## QUESTIONS ON THE MATERIAL
[1] In the essay on abortion below, what does the writer say every parish should have?
[2] Decide whether each statement agrees with the essay on abortion below. For each one, answer yes or no and quote the words from the essay that decide it.
(a) The writer met many Anglicans who were in the Anglican Church because of the Catholic Church's stance on abortion.
(b) The Church provides adoption counseling.
(c) The writer regards pregnancy outside marriage as a scarlet letter in today's society.
[3] Resume the essay on abortion below, starting after its final sentence.

------ TEXT SHOWN ------

One of the first attractions I had towards the Catholic Church were the many Anglicans I met that were in the Anglican Church because of the Catholic Church’s stance on abortion. For me abortion has always been a simple matter, man and woman, in cooperation with God, conceived a child. To take this life is wrong. We as a society have taken the argument as far away from this simple fact as is possible.
Argument #1: The couple are not married, made a poor judgement that led to conception, have no means, monetarily nor mentally to raise a child. We should just abort the child and forego a life of misery for all involved.
Response: Who made us God? Can we see the future that clearly? I cannot deny we have statistics that clearly forecast a chance conception ending in poverty and a broken family, but is that the fault of the couple or the society that refused to provide the structures by which they could succeed? The Church does provide excellent adoption counseling, helping mom to a happy family that is desperate for a child. But we need to do more. Every parish should have a free day care for those in need, letting mom and dad work or finish school. Will mom grow up with everyone knowing she was pregnant without being married, yes, but please, this is hardly a scarlet letter in todays society.

------ INFORMATION SHOWN ------

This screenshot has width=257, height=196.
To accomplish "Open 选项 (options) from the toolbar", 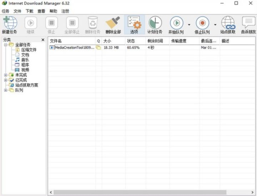I will tap(134, 24).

------

## ANSWERS TO THIS EXERCISE
[1] A free day care for those in need, letting mom and dad work or finish school.

[2]
(a) Yes: "the many Anglicans I met that were in the Anglican Church because of the Catholic Church’s stance on abortion"
(b) Yes: "The Church does provide excellent adoption counseling"
(c) No: "this is hardly a scarlet letter in todays society"

[3]
Argument #2: It is a woman’s choice what is done with her body.
Response: I totally agree, choose not to have intercourse, as once the deed is done and the life in conceived, your body is no longer private, there are two where there was one. What about the child? How can one person make a life or death decision for another? If my mom “chose” to shoot me dead after I threw the football that knocked over her favorite piece of art when I was 8 years old, would the police simply discard my body and bid mom a good day? I think not! But of course this argument goes further, debate is made on whether the child in the womb is alive or simply a mass of tissue. The bible does not remain silent here.
The phrase “conceived and bore” is used repeatedly (see Genesis 4:1, 17) and the individual has the same identity before as after birth. “In sin my mother conceived me,” the repentant psalmist says in Psalm 51:7. The same word is used for the child before and after birth (Brephos, that is, “infant,” is used in Luke 1:41 and Luke 18:15.)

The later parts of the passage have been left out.